Such regulation shall apply to all crude oil, residual fuel oil, and refined petroleum products produced in or imported into the United States.

15 U.S.C. § 753(a).

Section 5(a)(1) of the EPAA provides that the standard of review set forth in Section 211 of the Economic Stabilization Act of 1970 governs the judicial review of regulations issued under the EPAA. Section 211(d)(1) provides that:

no regulation ... shall be enjoined or set aside in whole or in part, unless a final judgment determines (1) that the issuance of such regulation was in excess of the agency’s authority; (2) was arbitrary or capricious; or (3) was otherwise unlawful under the criteria set forth in section 706(2) of title 5, United States Code.

Plaintiffs’ argument is based upon the first of the grounds listed for setting aside a regulation, namely, that the Petroleum Substitute Amendments were promulgated in excess of DOE’s authority.

In a case involving regulation of natural gas liquids, The Temporary Emergency Court of Appeals (TECA) set forth the test to be met by challengers to the regulatory authority of the Federal Energy Administration (FEA), predecessor agency to the DOE:

“We must consider the FEA’s assertion of authority to regulate natural gas liquid under the EPAA in the light of the Act’s broadly worded, comprehensive objections, for it is well settled that ‘the width of administrative authority must be measured in part by the purposes for which it is conferred . . . ’ Permian Basin Area Rate Cases, 390 U.S. 747, 776 [88 S.Ct. 1344, 1364, 20 L.Ed.2d 312] (1968). . . . The Supreme Court has made it clear that ‘in the absence of compelling evidence that such was Congress’ intention, [it is] unwilling to prohibit administrative action imperative for the achievement of an agency’s ultimate purposes.’ Id. at 780 [88 S.Ct. at 1366].... Agency action taken in pursuit of a legitimate statutory goal enjoys a ‘presumption of validity,’ and he who would upset it carries a ‘heavy burden.’ FPC v. Texaco, Inc., 417 U.S. 380, 389 [94 S.Ct. 2315, 2322, 41 L.Ed.2d 141] (1974)

Mobil Oil Corp. v. FEA, 566 F.2d 87, 93 (Em.App.1977).

The scope of the regulatory authority granted by the EPAA was addressed by TECA in the Mobil Oil case. “A proper interpretation of the Allocation Act and its provisions requires recognition of the fact that the authority under Section 4(a) [15 U.S.C. § 753] must be read together with the objectives which the exercise of that authority is to obtain.” Mobil Oil Corp. v.

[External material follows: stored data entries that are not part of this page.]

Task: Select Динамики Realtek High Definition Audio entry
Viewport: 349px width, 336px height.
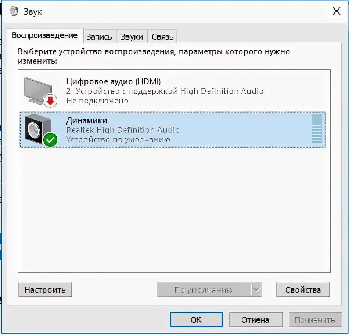Action: click(173, 129)

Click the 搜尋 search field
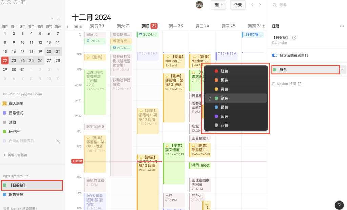(305, 5)
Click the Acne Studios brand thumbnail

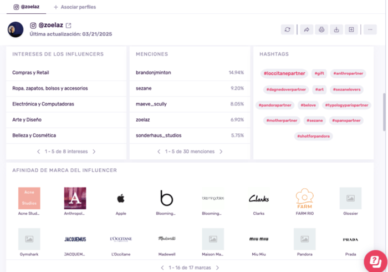(29, 198)
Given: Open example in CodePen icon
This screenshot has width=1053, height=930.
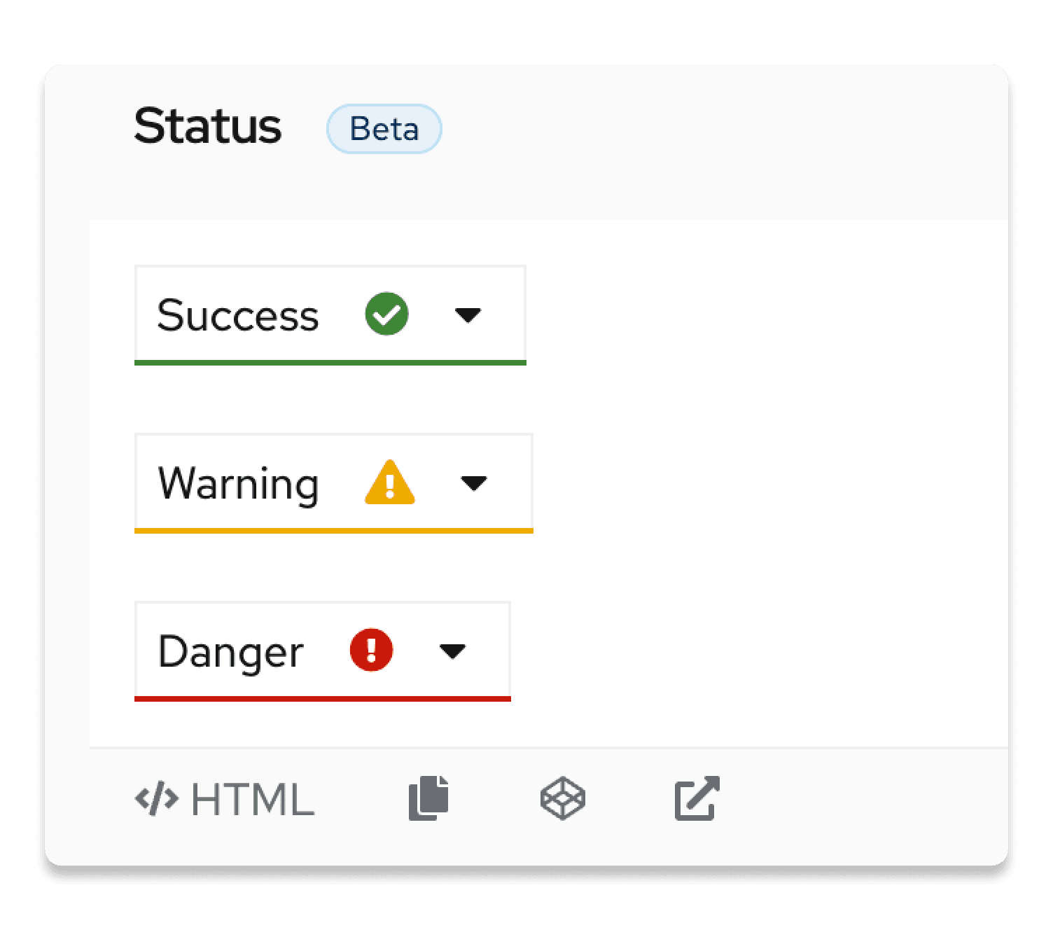Looking at the screenshot, I should coord(562,798).
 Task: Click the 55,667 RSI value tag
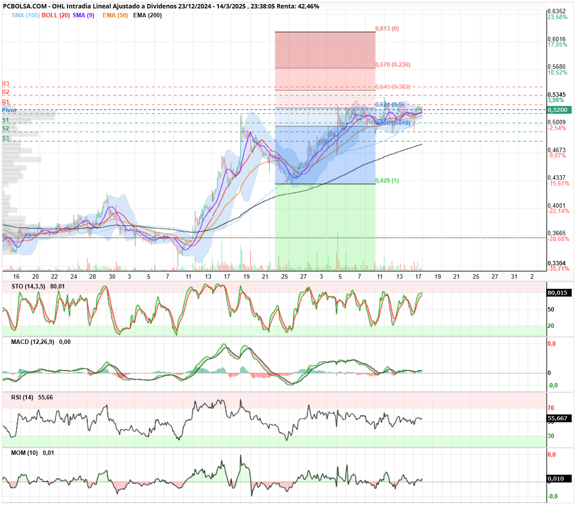(559, 418)
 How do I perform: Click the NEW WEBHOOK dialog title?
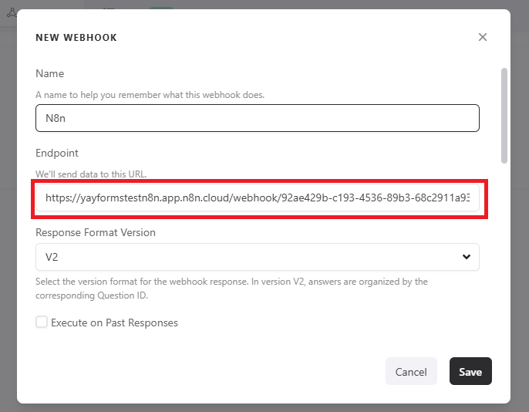(x=76, y=37)
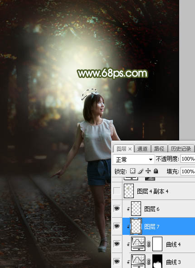Viewport: 195px width, 268px height.
Task: Show the 图层 4 副本 4 layer
Action: [x=117, y=191]
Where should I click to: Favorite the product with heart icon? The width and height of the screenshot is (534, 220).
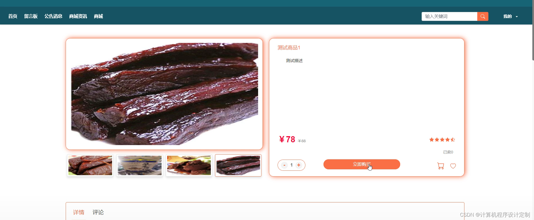click(453, 166)
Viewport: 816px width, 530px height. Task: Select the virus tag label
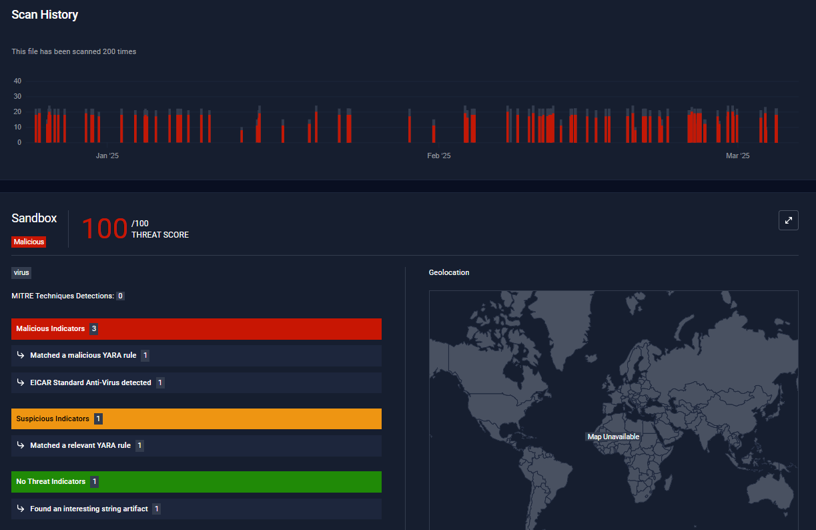(x=21, y=273)
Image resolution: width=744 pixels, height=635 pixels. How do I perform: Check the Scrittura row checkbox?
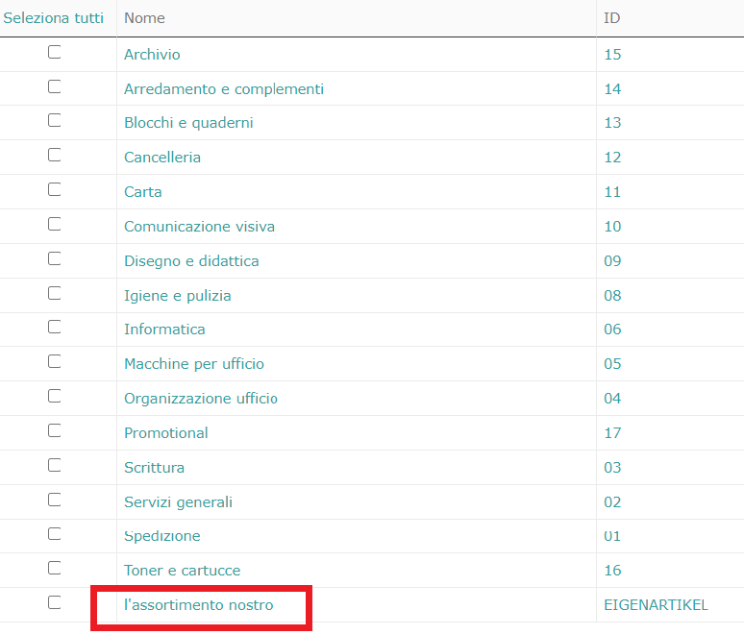(x=54, y=465)
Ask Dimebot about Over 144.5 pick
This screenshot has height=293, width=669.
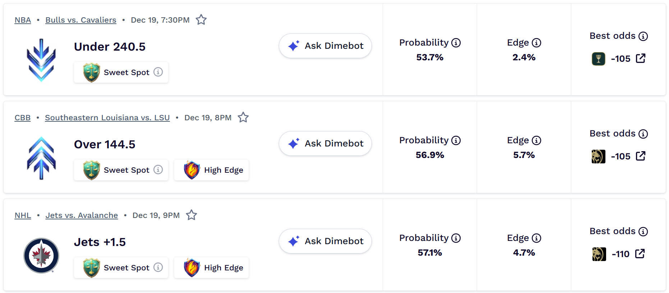[325, 144]

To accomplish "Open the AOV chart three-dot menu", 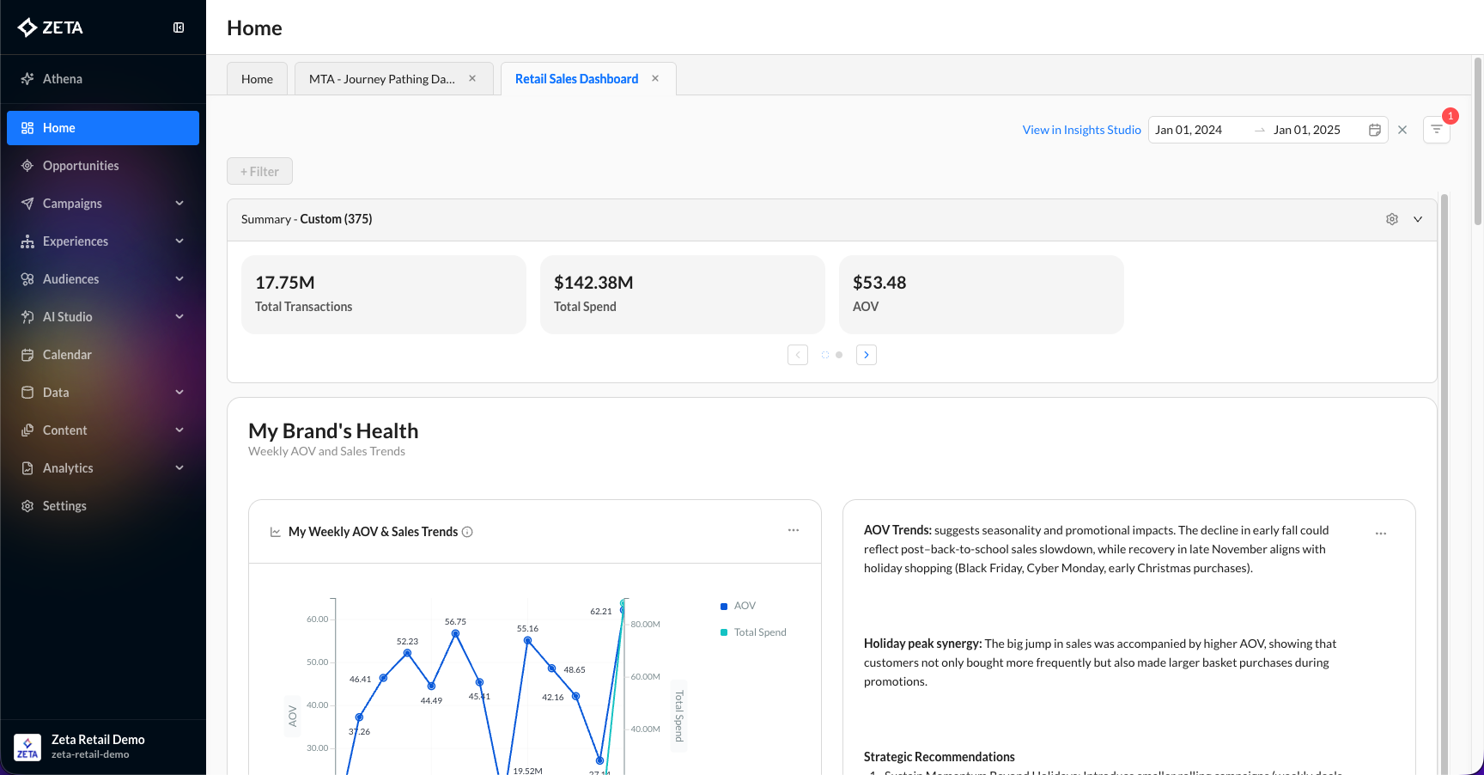I will coord(794,530).
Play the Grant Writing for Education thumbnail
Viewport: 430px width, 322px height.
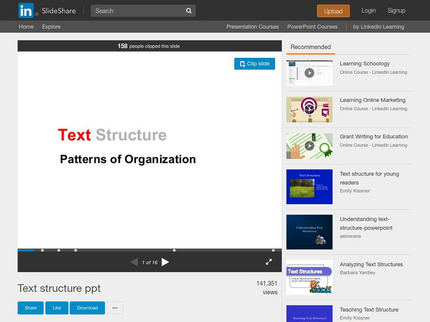(x=309, y=145)
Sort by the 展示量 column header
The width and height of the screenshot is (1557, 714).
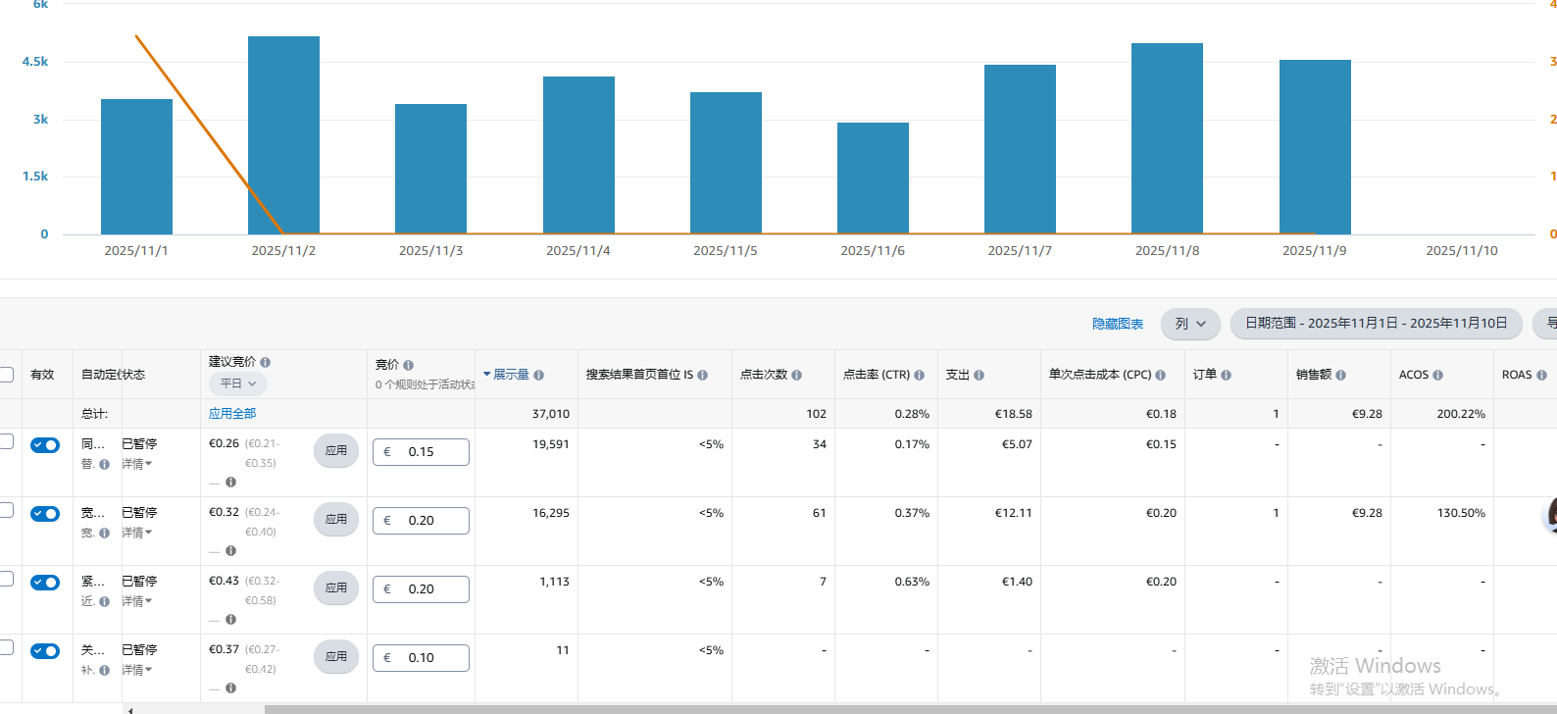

FEA, 566 F.2d at 94, citing Cities Service Co. v. FEA, 529 F.2d 1016, 1022 (Em.App.1975), cert. denied 426 U.S. 947, 96 S.Ct. 3166, 49 L.Ed.2d 1184 (1976). TECA has consistently recognized the FEA—DOE’s broad discretion and flexibility in its mandated attainment of the objectives of the EPAA. See, e. g., Marathon Oil Co. v. FEA, 547 F.2d 1140, 1146 (Em.App.), cert. denied, 430 U.S. 983, 97 S.Ct. 1679, 52 L.Ed.2d 378 (1977), and cases cited therein at n. 14. Thus the court in Marathon Oil held that:

“[djetailed powers necessary or convenient to the allocation and pricing authority granted with reference to the petroleum industry did not have to be spelled out, for the Congress, as well as judges, was fully cognizant of the doctrine of implied powers. The mandating of regulations to achieve the broad objectives enumerated in the Act essentially entailed selection on the part of the agency of means in its judgment best suited, as to which the rule of deference for administrative decisions should not be departed from or grudgingly applied ...”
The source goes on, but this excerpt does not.